Re: [PATCH] arm64: dts: qcom: sc7180: Add 'sustainable_power' for CPU thermal zones
From: Doug Anderson
Date: Tue Sep 01 2020 - 16:19:30 EST
Hi,
On Tue, Sep 1, 2020 at 10:07 AM Matthias Kaehlcke <mka@xxxxxxxxxxxx> wrote:
>
> On Thu, Aug 13, 2020 at 11:30:33AM -0700, Matthias Kaehlcke wrote:
> > The 'sustainable_power' attribute provides an estimate of the sustained
> > power that can be dissipated at the desired control temperature. One
> > could argue that this value is not necessarily the same for all devices
> > with the same SoC, which may have different form factors or thermal
> > designs. However there are reasons to specify a (default) value at SoC
> > level for SC7180: most importantly, if no value is specified at all the
> > power_allocator thermal governor (aka 'IPA') estimates a value, using the
> > minimum power of all cooling devices of the zone, which can result in
> > overly aggressive thermal throttling.

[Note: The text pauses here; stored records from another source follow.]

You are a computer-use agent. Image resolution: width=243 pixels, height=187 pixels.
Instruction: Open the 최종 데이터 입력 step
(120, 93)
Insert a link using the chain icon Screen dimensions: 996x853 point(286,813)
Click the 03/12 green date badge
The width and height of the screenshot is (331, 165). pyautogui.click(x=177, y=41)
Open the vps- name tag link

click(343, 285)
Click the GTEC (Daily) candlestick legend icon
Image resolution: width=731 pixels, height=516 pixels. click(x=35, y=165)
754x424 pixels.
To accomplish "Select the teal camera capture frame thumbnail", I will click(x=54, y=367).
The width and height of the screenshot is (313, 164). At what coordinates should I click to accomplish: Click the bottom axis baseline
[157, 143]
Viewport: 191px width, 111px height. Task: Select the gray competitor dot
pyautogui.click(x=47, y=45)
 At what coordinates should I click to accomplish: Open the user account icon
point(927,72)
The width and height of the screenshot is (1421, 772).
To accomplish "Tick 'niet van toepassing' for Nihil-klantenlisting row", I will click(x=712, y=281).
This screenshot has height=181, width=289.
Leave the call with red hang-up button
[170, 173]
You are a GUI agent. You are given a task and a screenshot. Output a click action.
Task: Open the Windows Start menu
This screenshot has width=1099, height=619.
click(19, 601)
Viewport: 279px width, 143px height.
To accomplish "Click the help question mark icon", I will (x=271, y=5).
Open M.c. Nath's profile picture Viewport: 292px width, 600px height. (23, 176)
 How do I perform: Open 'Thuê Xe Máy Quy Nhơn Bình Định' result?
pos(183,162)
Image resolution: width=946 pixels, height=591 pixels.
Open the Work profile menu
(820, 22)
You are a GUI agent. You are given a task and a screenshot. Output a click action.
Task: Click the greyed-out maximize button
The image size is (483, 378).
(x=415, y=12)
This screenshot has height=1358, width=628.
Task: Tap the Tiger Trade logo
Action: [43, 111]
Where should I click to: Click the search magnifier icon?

For most devices an approximate
> > conservative value should be more useful than the minimum guesstimate
> > of power_allocator. Devices that need a different value can overwrite
> > it in their <device>.dts. Also the thermal zones for SC7180 have a high
> > level of granularity (essentially one for each function block), which
> > makes it more likely that the default value just works for many devices.
> >
> > The values correspond to 1901 MHz for the big cores, and 1804 MHz for
> > the small cores. The values were determined by limiting the CPU
> > frequencies to different max values and launching a bunch of processes
> > that cause high CPU load ('while true; do true; done &' is simple and
> > does a good job). A frequency is deemed sustainable if the CPU
> > temperatures don't rise (consistently) above the second trip point
> > ('control temperature', 95 degC in this case). Once the highest
> > sustainable frequency is found, the sustainable power can be calculated
> > by multiplying the energy consumption per core at this frequency (which
> > can be found in /sys/kernel/debug/energy_model/) with the number of
> > cores that are specified as cooling devices.
> >
> > The sustainable frequencies were determined at room temperature
> > on a device without heat sink or other passive cooling elements.
I'm curious: was this a bare board, or a device in a case? Hrm, I'm
not sure which one would be worse at heat dissipation, but I would
imagine that being inside a plastic case might be worse?
> > Signed-off-by: Matthias Kaehlcke <mka@xxxxxxxxxxxx>
> > ---
> > If maintainers think 'sustainable_power' should be specified at
> > device level (with which I conceptually agree) I'm fine with
> > doing that, just seemed it could be useful to have a reasonable
> > 'default' at SoC level in this case.
>
> Any comments on this?
I'm not massively familiar with this area of the code, but I guess I
shouldn't let that stop me from having an opinion! :-P
* I would agree that it seems highly unlikely that someone would put
one of these chips in a device that could only dissipate the heat from
the lowest OPP, so having some higher estimate definitely makes sense.
* In terms of the numbers here, I believe that you're claiming that we
can dissipate 768 mW * 6 + 1202 mW * 2 = ~7 Watts of power. My memory
of how much power we could dissipate in previous laptops I worked on
is a little fuzzy, but that doesn't seem insane for a passively-cooled
laptop. However, I think someone could conceivably put this chip in a
smaller form factor. In such a case, it seems like we'd want these
things to sum up to ~2000 (if it would ever make sense for someone to
put this chip in a phone) or ~4000 (if it would ever make sense for
someone to put this chip in a small tablet). It seems possible that,
to achieve this, we might have to tweak the
"dynamic-power-coefficient". I don't know how much thought was put
into those numbers, but the fact that the little cores have a super
round 100 for their dynamic-power-coefficient makes me feel like they
might have been more schwags than anything. Rajendra maybe knows?
* I'm curious about the fact that there are two numbers here: one for
littles and one for bigs. If I had to guess I'd say that since all
the cores are in one package so the contributions kinda need to be
thought of together, right? If we're sitting there thermally
throttled then we'd want to pick the best perf-per-watt for the
overall package. This is why your patch says we can sustain the
little cores at max and the big cores get whatever is left over,
right?
* Should we be leaving some room in here for the GPU? ...or I guess
once we list it as a cooling device we'll have to decrease the amount
the CPUs can use?
So I guess the tl; dr is:
a) We should check "dynamic-power-coefficient" and possibly adjust.
b) I don't think the "conservative" by-default numbers should add up
to 7 Watts. I could be convinced that this chip is not intended for
phones and thus we could have it add up to 4 Watts, but 7 Watts seems
too much.
-Doug